[CWB] Querying parallel corpora

Ruprecht von Waldenfels ruprecht.waldenfels at gmx.net
Thu Nov 12 18:21:12 CET 2015


Hi,
I just wanted to point you to ParaVoz -
https://bitbucket.org/rvwfels/paravoz2

this is a web interface to parallel corpora that should be easy to use 
and configure. Have a look!
Best,
Ruprecht

Am 12.11.2015 um 05:22 schrieb Stefan Evert:
>> On 12 Nov 2015, at 12:23, José Manuel Martínez Martínez <chozelinek at gmail.com> wrote:
>>
>> So, if I want to see the aligned sentences corresponding to the matches I just type this:
>>
>> show +tdc-tt-fl
>>
>> And then my query:
>>
>> [word="catch-the-eye"];
>>
>> Can one tabulate or save the alignments somehow corresponding to the matches?
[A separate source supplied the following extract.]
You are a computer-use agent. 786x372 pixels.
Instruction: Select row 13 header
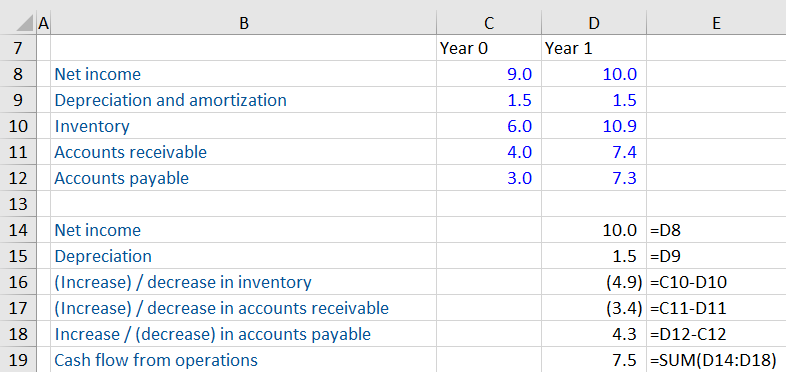click(x=18, y=204)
If yes, how?
> Well, you can always redirect the "cat" output to a file:
>
> 	cat > "output_with_alignment.txt";
>
> If you want more control with the help of "tabulate" and if you're using a recent beta version of CQP (v3.4.7 or newer), you can also "translate" the query result to the target language.  Note that this is an experimental feature, so no guarantees …
>
> Let me give you an example based on the Europarl corpus:
>
> [no corpus]> EUROPARL-EN
> EUROPARL-EN> Law = "German" "law";
> EUROPARL-EN> cat Law 0 2;
>    1317230:  It is a funny saga of the mishaps and adventures of this group of men , who live beyond the margins of German society in the shadowy areas outside <German law> .
>    2366610:  And the <German law> on energy saving is clearly supported by the proposal for a directive .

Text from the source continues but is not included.